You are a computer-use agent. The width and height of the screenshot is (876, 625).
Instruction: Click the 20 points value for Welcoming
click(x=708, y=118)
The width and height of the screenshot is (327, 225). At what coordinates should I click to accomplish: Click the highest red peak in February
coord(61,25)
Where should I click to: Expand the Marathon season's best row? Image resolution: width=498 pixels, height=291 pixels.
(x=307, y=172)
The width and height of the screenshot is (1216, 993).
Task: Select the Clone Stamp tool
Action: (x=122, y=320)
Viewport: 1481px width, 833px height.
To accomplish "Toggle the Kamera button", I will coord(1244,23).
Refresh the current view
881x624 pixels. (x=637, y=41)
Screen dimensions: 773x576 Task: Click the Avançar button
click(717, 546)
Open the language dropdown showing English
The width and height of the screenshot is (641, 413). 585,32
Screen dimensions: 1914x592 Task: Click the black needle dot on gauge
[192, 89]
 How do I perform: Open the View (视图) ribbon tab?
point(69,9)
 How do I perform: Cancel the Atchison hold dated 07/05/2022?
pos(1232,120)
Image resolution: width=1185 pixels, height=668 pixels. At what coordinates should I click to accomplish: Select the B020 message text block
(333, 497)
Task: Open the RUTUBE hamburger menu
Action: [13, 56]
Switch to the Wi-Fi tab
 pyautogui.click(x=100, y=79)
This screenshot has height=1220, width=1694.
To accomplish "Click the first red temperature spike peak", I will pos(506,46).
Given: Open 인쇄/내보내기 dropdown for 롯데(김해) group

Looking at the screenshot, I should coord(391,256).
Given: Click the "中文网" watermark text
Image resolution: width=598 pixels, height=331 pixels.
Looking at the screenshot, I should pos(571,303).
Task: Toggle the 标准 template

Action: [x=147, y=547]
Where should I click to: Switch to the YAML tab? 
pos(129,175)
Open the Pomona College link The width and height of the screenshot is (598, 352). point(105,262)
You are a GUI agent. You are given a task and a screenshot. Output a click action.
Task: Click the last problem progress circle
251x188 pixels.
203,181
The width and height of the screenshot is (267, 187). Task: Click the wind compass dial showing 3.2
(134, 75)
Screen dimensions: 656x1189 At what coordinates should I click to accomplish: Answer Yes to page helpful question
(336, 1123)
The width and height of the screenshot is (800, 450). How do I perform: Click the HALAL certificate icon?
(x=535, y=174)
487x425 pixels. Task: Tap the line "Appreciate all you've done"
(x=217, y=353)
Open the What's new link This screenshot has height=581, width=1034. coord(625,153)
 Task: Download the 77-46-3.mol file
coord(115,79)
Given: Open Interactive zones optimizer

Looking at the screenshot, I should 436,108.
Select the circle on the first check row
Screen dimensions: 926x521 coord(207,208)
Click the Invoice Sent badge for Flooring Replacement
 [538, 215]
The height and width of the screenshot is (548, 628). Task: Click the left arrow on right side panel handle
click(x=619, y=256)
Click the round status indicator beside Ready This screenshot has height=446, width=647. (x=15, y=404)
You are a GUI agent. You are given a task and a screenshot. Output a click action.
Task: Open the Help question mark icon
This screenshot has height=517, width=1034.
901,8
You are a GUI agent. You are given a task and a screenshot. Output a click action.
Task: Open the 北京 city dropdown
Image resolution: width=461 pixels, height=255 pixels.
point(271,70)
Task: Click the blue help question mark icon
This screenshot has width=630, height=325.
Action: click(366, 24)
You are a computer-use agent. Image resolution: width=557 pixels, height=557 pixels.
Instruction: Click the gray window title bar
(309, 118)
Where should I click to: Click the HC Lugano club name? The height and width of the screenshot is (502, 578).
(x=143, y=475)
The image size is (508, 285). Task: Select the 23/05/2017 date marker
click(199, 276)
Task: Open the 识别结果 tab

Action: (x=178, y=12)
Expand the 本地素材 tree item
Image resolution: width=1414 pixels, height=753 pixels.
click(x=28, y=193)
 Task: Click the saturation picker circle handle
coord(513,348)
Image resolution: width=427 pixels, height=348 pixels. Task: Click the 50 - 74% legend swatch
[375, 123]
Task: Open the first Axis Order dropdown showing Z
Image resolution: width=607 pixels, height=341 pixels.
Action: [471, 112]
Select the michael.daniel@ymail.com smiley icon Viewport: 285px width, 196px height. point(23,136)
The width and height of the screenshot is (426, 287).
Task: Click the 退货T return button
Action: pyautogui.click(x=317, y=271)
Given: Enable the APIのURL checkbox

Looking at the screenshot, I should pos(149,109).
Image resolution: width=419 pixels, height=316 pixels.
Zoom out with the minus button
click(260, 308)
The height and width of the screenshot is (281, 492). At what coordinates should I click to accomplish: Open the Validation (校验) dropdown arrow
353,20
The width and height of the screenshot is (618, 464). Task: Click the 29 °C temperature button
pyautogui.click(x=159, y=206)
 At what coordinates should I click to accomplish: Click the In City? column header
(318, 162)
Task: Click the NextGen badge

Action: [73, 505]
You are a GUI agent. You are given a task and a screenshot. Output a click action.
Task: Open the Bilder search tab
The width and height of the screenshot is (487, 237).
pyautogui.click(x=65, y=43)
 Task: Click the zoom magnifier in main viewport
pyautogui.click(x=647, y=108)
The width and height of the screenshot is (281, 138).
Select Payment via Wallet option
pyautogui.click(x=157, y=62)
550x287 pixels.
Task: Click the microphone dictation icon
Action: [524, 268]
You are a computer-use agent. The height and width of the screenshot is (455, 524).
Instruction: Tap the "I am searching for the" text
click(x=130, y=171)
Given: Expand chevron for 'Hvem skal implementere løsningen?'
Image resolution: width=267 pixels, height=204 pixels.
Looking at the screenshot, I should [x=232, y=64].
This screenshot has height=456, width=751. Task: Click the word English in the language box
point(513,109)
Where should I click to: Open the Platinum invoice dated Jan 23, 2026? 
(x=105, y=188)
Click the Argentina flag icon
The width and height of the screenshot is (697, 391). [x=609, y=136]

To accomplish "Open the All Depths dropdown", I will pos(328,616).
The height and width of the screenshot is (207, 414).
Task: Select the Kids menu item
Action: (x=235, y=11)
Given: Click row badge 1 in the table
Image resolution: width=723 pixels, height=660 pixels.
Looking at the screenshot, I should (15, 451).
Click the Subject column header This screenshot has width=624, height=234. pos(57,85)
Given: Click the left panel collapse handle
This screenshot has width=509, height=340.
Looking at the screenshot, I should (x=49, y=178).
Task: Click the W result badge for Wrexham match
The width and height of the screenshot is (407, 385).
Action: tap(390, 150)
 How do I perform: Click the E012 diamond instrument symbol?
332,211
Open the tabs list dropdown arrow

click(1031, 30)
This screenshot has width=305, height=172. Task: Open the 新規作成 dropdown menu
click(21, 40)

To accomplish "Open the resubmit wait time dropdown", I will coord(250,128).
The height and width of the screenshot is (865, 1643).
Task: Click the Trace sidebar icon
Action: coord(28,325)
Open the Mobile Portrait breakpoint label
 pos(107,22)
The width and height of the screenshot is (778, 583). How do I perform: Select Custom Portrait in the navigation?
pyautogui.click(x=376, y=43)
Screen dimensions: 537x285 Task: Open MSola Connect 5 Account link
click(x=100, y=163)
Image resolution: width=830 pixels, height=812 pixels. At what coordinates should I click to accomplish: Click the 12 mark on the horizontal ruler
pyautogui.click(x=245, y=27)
——
Give back the entire listing exactly as it was written.

Response area:
You are a computer-use agent. The width and height of the screenshot is (876, 625).
Instruction: Click the 20 points value for Welcoming
click(x=708, y=118)
The width and height of the screenshot is (327, 225). At what coordinates should I click to accomplish: Click the highest red peak in February
coord(61,25)
Where should I click to: Expand the Marathon season's best row? Image resolution: width=498 pixels, height=291 pixels.
(x=307, y=172)
The width and height of the screenshot is (1216, 993).
Task: Select the Clone Stamp tool
Action: (x=122, y=320)
Viewport: 1481px width, 833px height.
To accomplish "Toggle the Kamera button", I will coord(1244,23).
Refresh the current view
881x624 pixels. (x=637, y=41)
Screen dimensions: 773x576 Task: Click the Avançar button
click(717, 546)
Open the language dropdown showing English
The width and height of the screenshot is (641, 413). 585,32
Screen dimensions: 1914x592 Task: Click the black needle dot on gauge
[192, 89]
 How do I perform: Open the View (视图) ribbon tab?
point(69,9)
 How do I perform: Cancel the Atchison hold dated 07/05/2022?
pos(1232,120)
Image resolution: width=1185 pixels, height=668 pixels. At what coordinates should I click to accomplish: Select the B020 message text block
(333, 497)
Task: Open the RUTUBE hamburger menu
Action: [13, 56]
Switch to the Wi-Fi tab
 pyautogui.click(x=100, y=79)
This screenshot has height=1220, width=1694.
To accomplish "Click the first red temperature spike peak", I will pos(506,46).
Given: Open 인쇄/내보내기 dropdown for 롯데(김해) group

Looking at the screenshot, I should coord(391,256).
Given: Click the "中文网" watermark text
Image resolution: width=598 pixels, height=331 pixels.
Looking at the screenshot, I should pos(571,303).
Task: Toggle the 标准 template

Action: [x=147, y=547]
Where should I click to: Switch to the YAML tab? 
pos(129,175)
Open the Pomona College link The width and height of the screenshot is (598, 352). point(105,262)
You are a GUI agent. You are given a task and a screenshot. Output a click action.
Task: Click the last problem progress circle
251x188 pixels.
203,181
The width and height of the screenshot is (267, 187). Task: Click the wind compass dial showing 3.2
(134, 75)
Screen dimensions: 656x1189 At what coordinates should I click to accomplish: Answer Yes to page helpful question
(336, 1123)
The width and height of the screenshot is (800, 450). How do I perform: Click the HALAL certificate icon?
(x=535, y=174)
487x425 pixels. Task: Tap the line "Appreciate all you've done"
(x=217, y=353)
Open the What's new link This screenshot has height=581, width=1034. coord(625,153)
 Task: Download the 77-46-3.mol file
coord(115,79)
Given: Open Interactive zones optimizer

Looking at the screenshot, I should 436,108.
Select the circle on the first check row
Screen dimensions: 926x521 coord(207,208)
Click the Invoice Sent badge for Flooring Replacement
 [538, 215]
The height and width of the screenshot is (548, 628). Task: Click the left arrow on right side panel handle
click(x=619, y=256)
Click the round status indicator beside Ready This screenshot has height=446, width=647. (x=15, y=404)
You are a GUI agent. You are given a task and a screenshot. Output a click action.
Task: Open the Help question mark icon
This screenshot has height=517, width=1034.
901,8
You are a GUI agent. You are given a task and a screenshot. Output a click action.
Task: Open the 北京 city dropdown
Image resolution: width=461 pixels, height=255 pixels.
point(271,70)
Task: Click the blue help question mark icon
This screenshot has width=630, height=325.
Action: click(366, 24)
You are a computer-use agent. Image resolution: width=557 pixels, height=557 pixels.
Instruction: Click the gray window title bar
(309, 118)
Where should I click to: Click the HC Lugano club name? The height and width of the screenshot is (502, 578).
(x=143, y=475)
The image size is (508, 285). Task: Select the 23/05/2017 date marker
click(199, 276)
Task: Open the 识别结果 tab

Action: (x=178, y=12)
Expand the 本地素材 tree item
Image resolution: width=1414 pixels, height=753 pixels.
click(x=28, y=193)
 Task: Click the saturation picker circle handle
coord(513,348)
Image resolution: width=427 pixels, height=348 pixels. Task: Click the 50 - 74% legend swatch
[375, 123]
Task: Open the first Axis Order dropdown showing Z
Image resolution: width=607 pixels, height=341 pixels.
Action: [471, 112]
Select the michael.daniel@ymail.com smiley icon Viewport: 285px width, 196px height. point(23,136)
The width and height of the screenshot is (426, 287).
Task: Click the 退货T return button
Action: pyautogui.click(x=317, y=271)
Given: Enable the APIのURL checkbox

Looking at the screenshot, I should pos(149,109).
Image resolution: width=419 pixels, height=316 pixels.
Zoom out with the minus button
click(260, 308)
The height and width of the screenshot is (281, 492). At what coordinates should I click to accomplish: Open the Validation (校验) dropdown arrow
353,20
The width and height of the screenshot is (618, 464). Task: Click the 29 °C temperature button
pyautogui.click(x=159, y=206)
 At what coordinates should I click to accomplish: Click the In City? column header
(318, 162)
Task: Click the NextGen badge

Action: [73, 505]
You are a GUI agent. You are given a task and a screenshot. Output a click action.
Task: Open the Bilder search tab
The width and height of the screenshot is (487, 237).
pyautogui.click(x=65, y=43)
 Task: Click the zoom magnifier in main viewport
pyautogui.click(x=647, y=108)
The width and height of the screenshot is (281, 138).
Select Payment via Wallet option
pyautogui.click(x=157, y=62)
550x287 pixels.
Task: Click the microphone dictation icon
Action: [524, 268]
You are a computer-use agent. The height and width of the screenshot is (455, 524).
Instruction: Tap the "I am searching for the" text
click(x=130, y=171)
Given: Expand chevron for 'Hvem skal implementere løsningen?'
Image resolution: width=267 pixels, height=204 pixels.
Looking at the screenshot, I should [x=232, y=64].
This screenshot has height=456, width=751. Task: Click the word English in the language box
point(513,109)
Where should I click to: Open the Platinum invoice dated Jan 23, 2026? 
(x=105, y=188)
Click the Argentina flag icon
The width and height of the screenshot is (697, 391). [x=609, y=136]

To accomplish "Open the All Depths dropdown", I will pos(328,616).
The height and width of the screenshot is (207, 414).
Task: Select the Kids menu item
Action: (x=235, y=11)
Given: Click row badge 1 in the table
Image resolution: width=723 pixels, height=660 pixels.
Looking at the screenshot, I should (15, 451).
Click the Subject column header This screenshot has width=624, height=234. pos(57,85)
Given: Click the left panel collapse handle
This screenshot has width=509, height=340.
Looking at the screenshot, I should (x=49, y=178).
Task: Click the W result badge for Wrexham match
The width and height of the screenshot is (407, 385).
Action: tap(390, 150)
 How do I perform: Click the E012 diamond instrument symbol?
332,211
Open the tabs list dropdown arrow

click(1031, 30)
This screenshot has width=305, height=172. Task: Open the 新規作成 dropdown menu
click(21, 40)

To accomplish "Open the resubmit wait time dropdown", I will coord(250,128).
The height and width of the screenshot is (865, 1643).
Task: Click the Trace sidebar icon
Action: coord(28,325)
Open the Mobile Portrait breakpoint label
 pos(107,22)
The width and height of the screenshot is (778, 583). How do I perform: Select Custom Portrait in the navigation?
pyautogui.click(x=376, y=43)
Screen dimensions: 537x285 Task: Open MSola Connect 5 Account link
click(x=100, y=163)
Image resolution: width=830 pixels, height=812 pixels. At what coordinates should I click to accomplish: Click the 12 mark on the horizontal ruler
pyautogui.click(x=245, y=27)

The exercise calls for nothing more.